**Verilen Metin**
+++
# Modals



## Dun+

These leaves* may turn* red by next month.
Yapraklar bir sonraki ay kırmızıya dönebilir.

These leaves *might turn* red by next month. 
Yapraklar bir sonraki ay kırmızıya dönebilir.

*ile* 

These leaves* may have turned* red by next month. 
Yapraklar bir sonraki ay kırmızıya dönmüş olabilir.
These leaves *might have turned* red by next month.
Yapraklar bir sonraki ay kırmızıya dönmüş olabilir.
*
karşılaştırdığımızda farklarını tam olarak açıklar mısınız?* *Aynı anlamları mı veriyor?*

Bir diğeri sorum ise may have, might have'ye göre daha yüksek olasılık mıdır? These leaves* may have turned* red by next month.May have kullanıldığına göre daha yüksek olasılık ile yapraklar kırmızıya dönüşecek anlamı mı veriyor?


Aşağıda vermiş olduğum örneklerin tam açılımını yazar mısınız?

These leaves *could turn* red by next month.

These leaves *should turn* red by next month.

These leaves* would turn* red by next month,* if....*

These leaves *must turn* red by next month.
+++
Kipli fiiller üzerine olan metni kaldığı yerden sürdürün. Öğelerin bu işte hiçbir rolü yok.

**Öğe Listesi**
+++
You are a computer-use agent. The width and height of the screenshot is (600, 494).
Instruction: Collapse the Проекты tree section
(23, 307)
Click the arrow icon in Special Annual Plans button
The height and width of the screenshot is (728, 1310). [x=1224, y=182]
+++
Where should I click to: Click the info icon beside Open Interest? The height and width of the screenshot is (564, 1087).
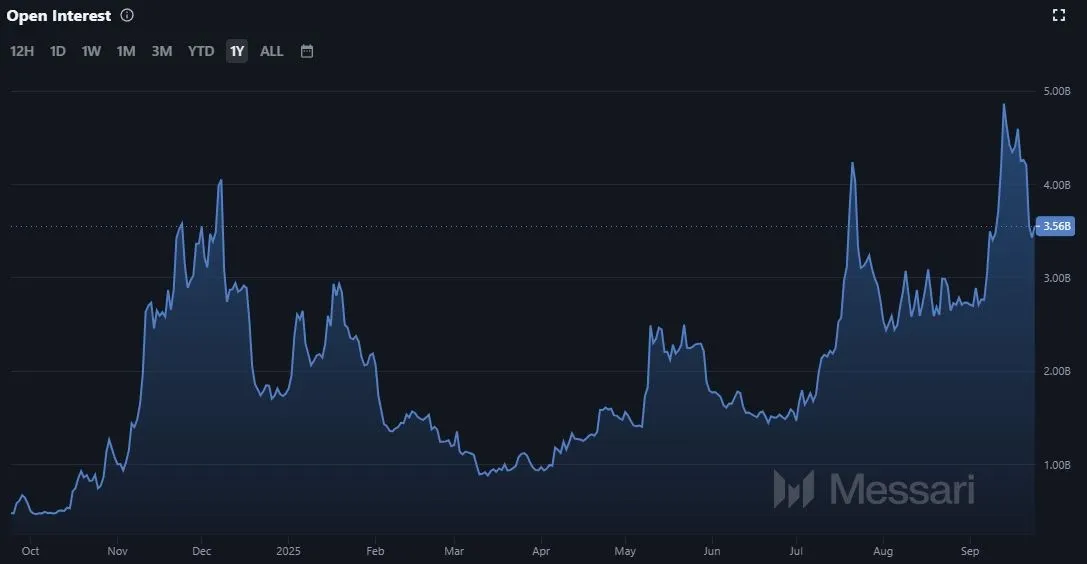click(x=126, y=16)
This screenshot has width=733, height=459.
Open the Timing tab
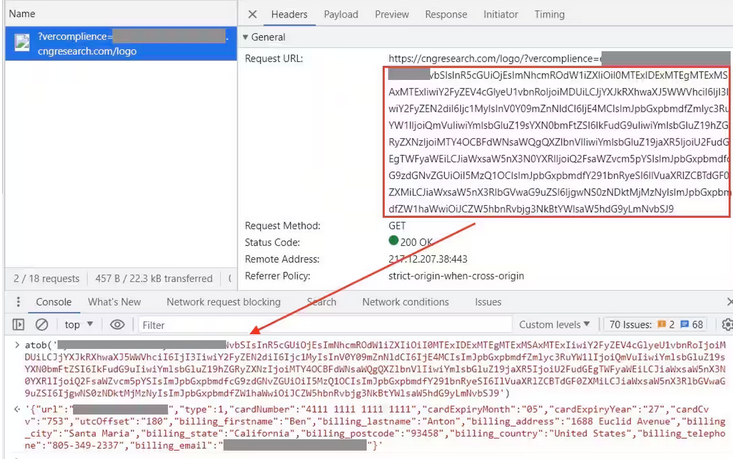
+++
**Cevap**
*Şimdiden teşekkürler.*


----------



## Reverence

"Might have", daha ziyade "olabilir*di*" manasında kullanıldığı için, tabiri caizse trenin kaçmış olduğu anlamı çıkarılabilir. Yukarıdaki örnekte, bu yaprakların gelecek aya kırmızı renk alması için bir ihtimalin eskiden mevcut olduğu, ancak bu ihtimalin bir şekilde ortadan kalktığı ve an itibariyle artık söz konusu olmadığı anlaşılıyor.

"May/might turn" ile "may/might have turned" arasındaki fark da, Türkçedeki dönmek/dönmüş olmak farkının aynısı. Biri sürecin devam etmekte olduğu, diğeri ise tamamlanmış olduğu anlamını taşıyor.

Diğer cümlelere bakacak olursak:

These leaves *could turn* red by next month. (Bu yapraklar gelecek aya kırmızıya dönebilirdi, dönmeye kâbildiler, güçleri yetiyordu, vs.)

 These leaves *should turn* red by next month. (Bu yapraklar gelecek aya kırmızıya dönmeli, dönmeleri lazım.)

 These leaves* would turn* red by next month,* if.... *(Bu yapraklar gelecek aya kırmızıya dönecekti, dönmeleri bekleniyordu.)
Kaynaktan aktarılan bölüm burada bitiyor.